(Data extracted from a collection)

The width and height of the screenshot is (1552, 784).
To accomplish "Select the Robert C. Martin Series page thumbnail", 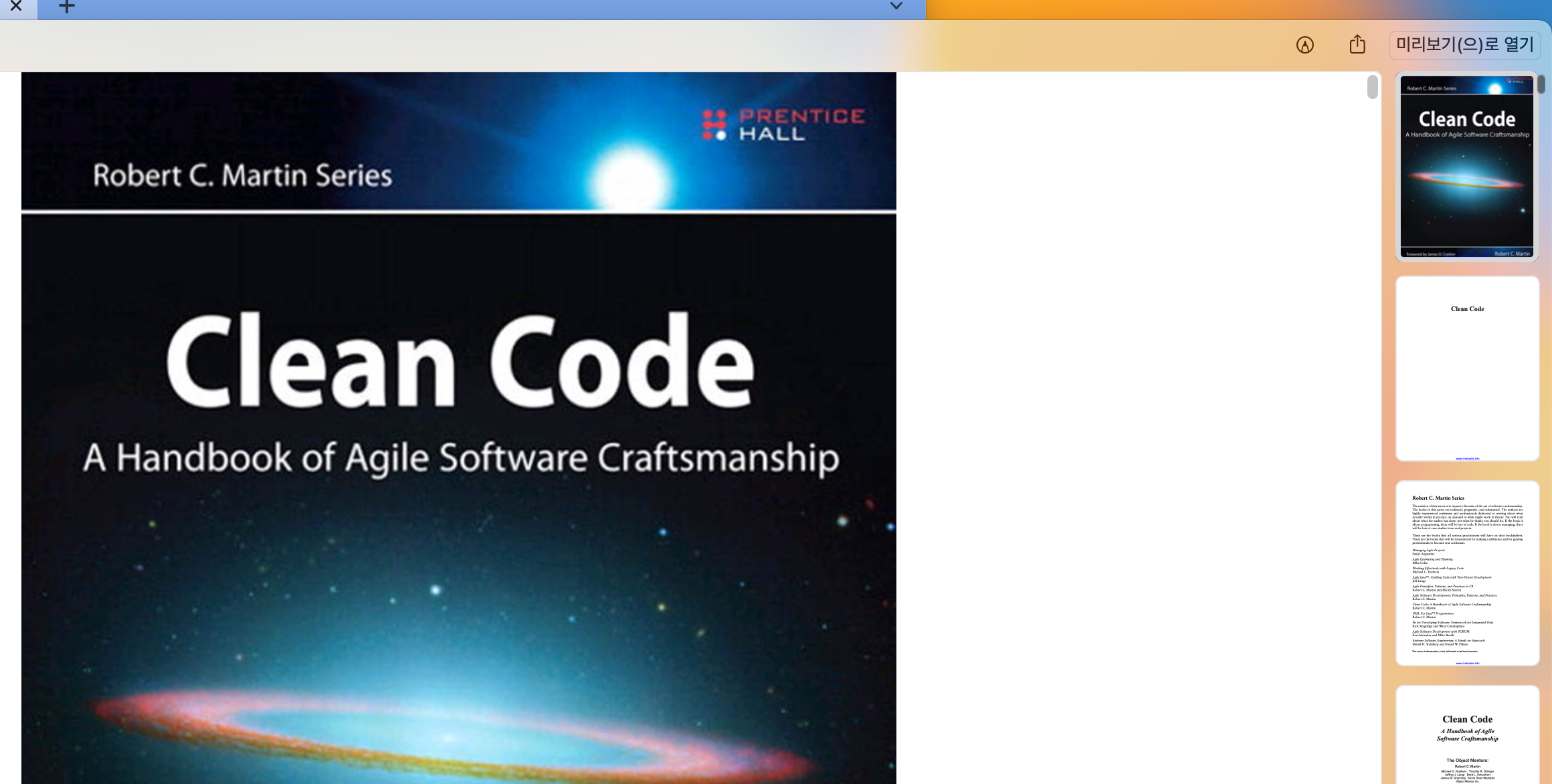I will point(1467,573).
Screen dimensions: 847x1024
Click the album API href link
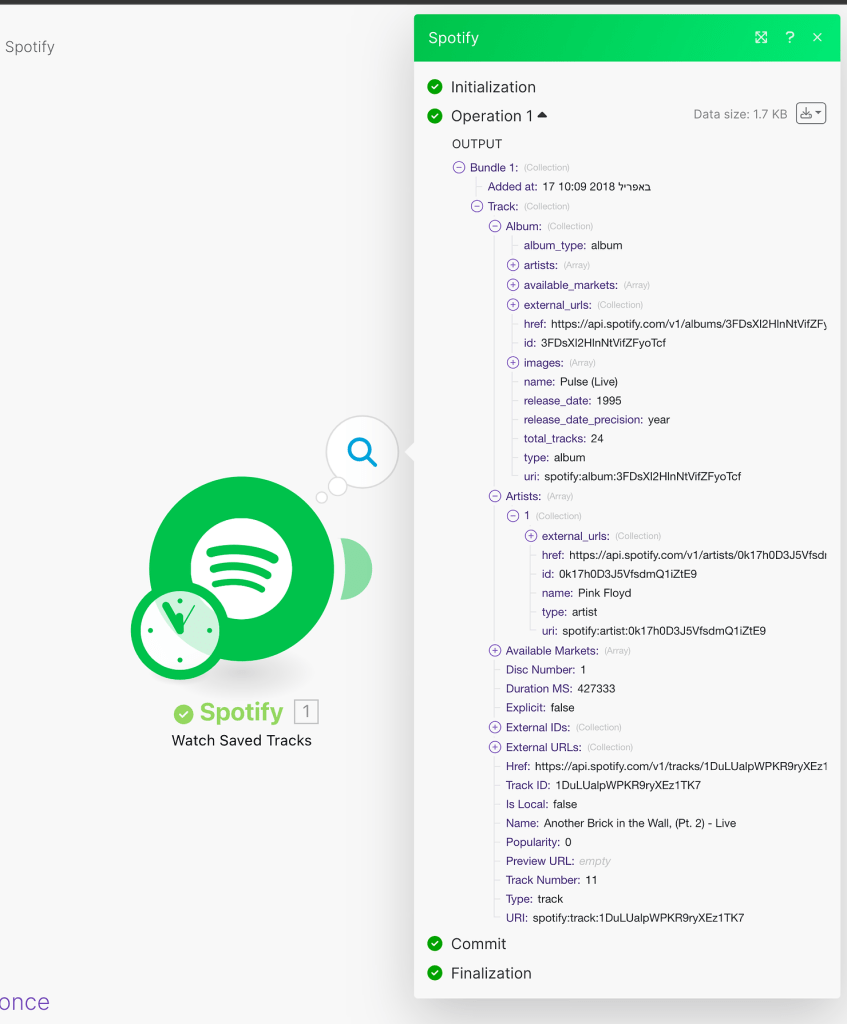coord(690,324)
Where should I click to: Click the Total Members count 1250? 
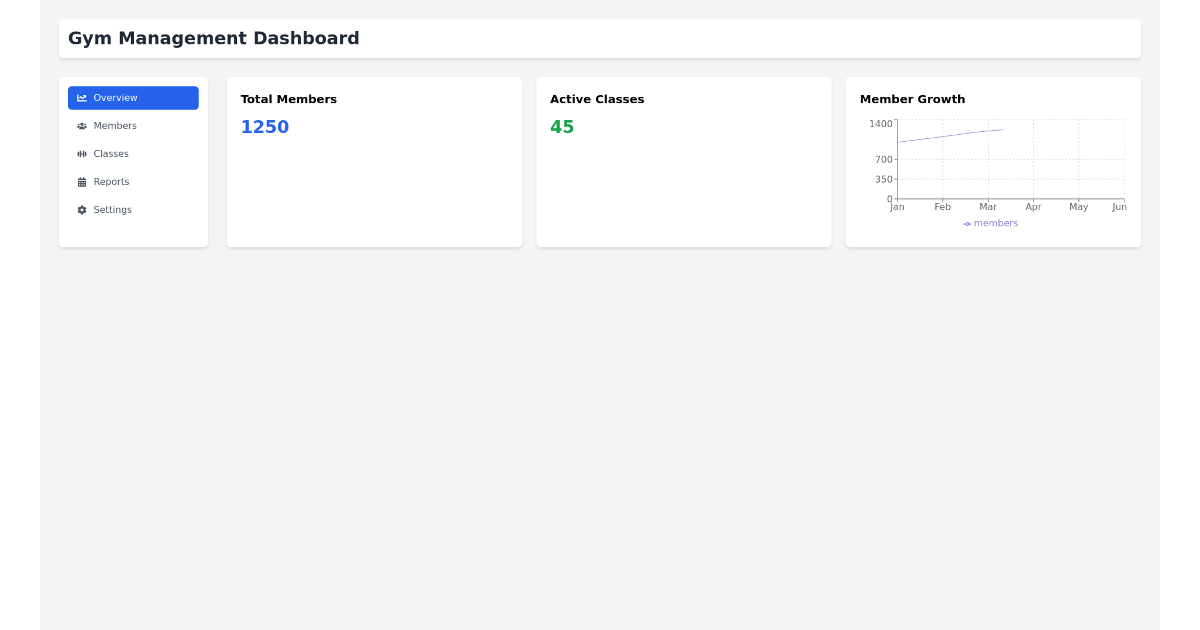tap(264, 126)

Given request
Starting at the line that contains "Screen dimensions: 847x1024" and continuing through the end of the listing, reproduce the lines with "album" replaced by "playlist" and nothing else altered. Leave the pictures out of your answer.

Response to this task
Screen dimensions: 847x1024
Click the playlist API href link
coord(690,324)
Where should I click to: Click the Total Members count 1250? 
tap(264, 126)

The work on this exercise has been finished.